8ª colina – Depois de Beirais, qual o percurso que esperas para ti? Este é um projeto que não durará certamente mais do que alguns meses; pelo que se diz, mais meia dúzia de meses.

(I.F) – As pessoas falam, mas pelos vistos sabem mais que nós. Os atores, a produção, ninguém sabe. Nós temos um contrato até um x tempo. As pessoas especularam porque a administração da RTP mudou e fizeram logo essa ideia de “eles não vão querer continuar o projeto”. Ninguém sabe nada e isso é pura especulação.

Eu estou agora a acabar o curso que me dá equivalência ao 12º ano. Vou parar um ano porque estive três anos a estudar e a trabalhar e, querendo ou não, desgasta. Vou tirar um curso de línguas, extra curricular, porque acho que para um ator é importantíssimo [saber] línguas. Não me quero minimizar ao território português.

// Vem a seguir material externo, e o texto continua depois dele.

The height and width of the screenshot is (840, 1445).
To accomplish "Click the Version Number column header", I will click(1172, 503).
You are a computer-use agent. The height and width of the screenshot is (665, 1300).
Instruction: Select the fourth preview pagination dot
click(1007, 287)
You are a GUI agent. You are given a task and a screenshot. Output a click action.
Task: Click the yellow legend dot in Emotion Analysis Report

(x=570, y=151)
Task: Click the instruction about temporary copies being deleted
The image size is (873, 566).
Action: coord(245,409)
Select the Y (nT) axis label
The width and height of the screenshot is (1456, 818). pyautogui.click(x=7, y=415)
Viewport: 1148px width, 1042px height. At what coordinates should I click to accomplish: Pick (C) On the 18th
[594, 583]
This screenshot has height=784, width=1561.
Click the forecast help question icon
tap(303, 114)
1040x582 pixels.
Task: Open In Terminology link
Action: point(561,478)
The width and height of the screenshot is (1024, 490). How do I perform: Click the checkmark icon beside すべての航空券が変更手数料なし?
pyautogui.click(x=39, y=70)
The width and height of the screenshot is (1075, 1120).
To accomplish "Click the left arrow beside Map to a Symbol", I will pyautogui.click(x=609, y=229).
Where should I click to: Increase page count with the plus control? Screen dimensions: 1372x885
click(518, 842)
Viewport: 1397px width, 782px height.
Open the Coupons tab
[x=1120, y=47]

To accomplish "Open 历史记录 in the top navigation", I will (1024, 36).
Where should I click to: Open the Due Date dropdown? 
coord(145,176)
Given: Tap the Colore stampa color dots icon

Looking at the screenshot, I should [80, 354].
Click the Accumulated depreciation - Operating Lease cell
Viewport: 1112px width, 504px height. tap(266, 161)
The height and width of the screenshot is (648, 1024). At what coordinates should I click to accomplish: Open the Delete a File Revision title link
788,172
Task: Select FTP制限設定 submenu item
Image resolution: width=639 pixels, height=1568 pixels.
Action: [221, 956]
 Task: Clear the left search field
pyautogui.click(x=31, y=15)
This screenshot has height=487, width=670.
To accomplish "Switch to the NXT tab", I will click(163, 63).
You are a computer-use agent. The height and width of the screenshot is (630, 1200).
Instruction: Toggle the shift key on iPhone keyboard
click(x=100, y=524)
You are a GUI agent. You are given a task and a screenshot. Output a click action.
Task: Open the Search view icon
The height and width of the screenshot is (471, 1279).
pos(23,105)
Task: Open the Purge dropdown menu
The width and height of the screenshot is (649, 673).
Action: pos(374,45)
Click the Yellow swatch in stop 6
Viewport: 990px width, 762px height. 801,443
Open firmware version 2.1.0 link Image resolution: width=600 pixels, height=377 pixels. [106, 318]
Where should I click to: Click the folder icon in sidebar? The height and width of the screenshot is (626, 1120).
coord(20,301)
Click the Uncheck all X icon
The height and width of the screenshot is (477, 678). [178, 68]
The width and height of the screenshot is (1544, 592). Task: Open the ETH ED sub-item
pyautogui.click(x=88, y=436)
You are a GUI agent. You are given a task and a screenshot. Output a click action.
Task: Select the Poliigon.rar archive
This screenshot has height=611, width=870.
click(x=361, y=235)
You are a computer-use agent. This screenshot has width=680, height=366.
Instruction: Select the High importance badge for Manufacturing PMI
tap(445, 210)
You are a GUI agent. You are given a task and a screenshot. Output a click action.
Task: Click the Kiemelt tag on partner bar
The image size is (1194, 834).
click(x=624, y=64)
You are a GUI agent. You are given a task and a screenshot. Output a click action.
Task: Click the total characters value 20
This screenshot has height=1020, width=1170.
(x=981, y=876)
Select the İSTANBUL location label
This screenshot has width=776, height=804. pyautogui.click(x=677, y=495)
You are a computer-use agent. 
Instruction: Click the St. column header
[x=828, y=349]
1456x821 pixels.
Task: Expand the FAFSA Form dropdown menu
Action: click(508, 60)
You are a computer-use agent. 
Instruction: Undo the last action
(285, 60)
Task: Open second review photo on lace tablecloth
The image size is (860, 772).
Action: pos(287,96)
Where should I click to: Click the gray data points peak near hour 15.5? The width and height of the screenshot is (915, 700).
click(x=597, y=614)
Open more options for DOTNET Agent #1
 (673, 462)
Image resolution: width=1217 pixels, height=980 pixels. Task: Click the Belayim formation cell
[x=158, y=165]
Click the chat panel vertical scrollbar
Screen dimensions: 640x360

A seguir, gostava de tirar um curso superior de Comunicação Social. Tenho objetivos e não me quero ficar só com o 12º ano. Vou para o curso de Comunicação Social, não porque já não gosto disto, mas porque quero ter um plano B.

8ª colina – Para os jovens que querem seguir esta área, e voltando ao início da nossa conversa, que mensagem gostarias de lhes deixar?

(I.F) – Acho que, antes de mais, têm de pensar se é realmente isto que querem.

Se é realmente isto, acho que não vale a pena desistirem porque isto é uma profissão igual às outras. É preciso um curso: não acredito em atores sem formação, não existem, ou se existem, são os atores comerciais e sou totalmente contra esses atores. Uma carinha “laroca” acaba e se calhar o talento não, muito mais se for trabalhado. Corram atrás das oportunidades e não fiquem à espera. Ninguém vai chegar no meio da rua e dizer “olha, queres entrar na próxima novela?”.

Saibam dos cursos que há, saibam das maiores produtoras em Portugal; inscrevam-se numa agência como deve ser. Depois é saber fazer as escolhas certas nas alturas certas.